Pero parecía que las salvas habían sorprendido a los turcos o no los habían sacado de su sopor, pues no respondieron. Durante la larga y silenciosa espera, Jack sintió cómo su indignación aumentaba por momentos. Era capaz de soportar que le trataran con descortesía y con desprecio, pero le parecía intolerable incluso la más leve ofensa a la Armada real, y esta ofensa no era leve, pues responder al saludo era un asunto muy importante. Al mirar la fortaleza por el telescopio, vio que lo que pensaba que era un pueblo era en realidad un grupo de tiendas entre las cuales había asnos y camellos y algunos hombres con ropa de paisano sentados en la sombra, y todo el conjunto le pareció una feria en la que todos estaban soñolientos. Y no notó movimiento en el interior de la fortaleza.
—Señor Hairabedian, vaya a vestirse inmediatamente. Señor Mowett, baje a tierra y diga al señor Hairabedian que les pregunte qué ocurre y qué piensan. Bonden, prepara mi falúa rápido.
Hairabedian bajó corriendo y reapareció unos minutos más tarde con una túnica blanca y un casquete bordado. Entonces dos robustos marineros, tan disgustados como su capitán, le bajaron hasta la falúa. La embarcación avanzó hacia la costa con tanta rapidez que, por el impulso que llevaba, se detuvo sobre la playa. Pero antes de que Mowett y Hairabedian llegaran a las dunas, se oyeron débiles cañonazos en la fortaleza y un grupo de soldados bajaron por el sendero en dirección a ellos.
Puesto que Jack no quería parecer preocupado, le dio el telescopio a Calamy, y luego empezó a dar paseos por el lado de estribor del alcázar con las manos tras la espalda.

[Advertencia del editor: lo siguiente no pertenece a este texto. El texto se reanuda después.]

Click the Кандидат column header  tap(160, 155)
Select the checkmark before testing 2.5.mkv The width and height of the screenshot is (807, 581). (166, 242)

Pero el doctor Maturin no tenía esa preocupación, no estaba allí para preservar la dignidad del rey Jorge ni de nadie, así que le quitó el telescopio al cadete y lo dirigió hacia aquel grupo. Los soldados habían llegado adonde estaba la falúa, y Hairabedian y tres o cuatro de ellos discutían a la manera oriental, agitando los brazos, pero antes de que Stephen pudiera descubrir el motivo de la discusión (si era una discusión), Martin le señaló un ave que volaba en lo alto del cielo despejado, con sus alas blancas como la nieve totalmente abiertas, que parecía ser una cuchareta, y ambos estuvieron mirándola hasta que regresó la falúa, en la cual venía un funcionario egipcio pálido, serio y preocupado.
Jack condujo a los hombres abajo y ordenó que trajeran café.
—Con su permiso, señor —dijo Hairabedian en voz baja—, el efendi no puede comer ni beber nada hasta que se ponga el sol. Estamos en el ramadán.
—En ese caso, no vamos a atormentarle ni a torturarle bebiendo delante de él —dijo Jack—. ¡Killick! ¡Killick! ¡No traigas el café! Dígame, señor Hairabedian, ¿qué pasa en la costa? ¿Este caballero ha venido a invitarme a bajar a tierra o tengo que volar la fortaleza delante de sus narices?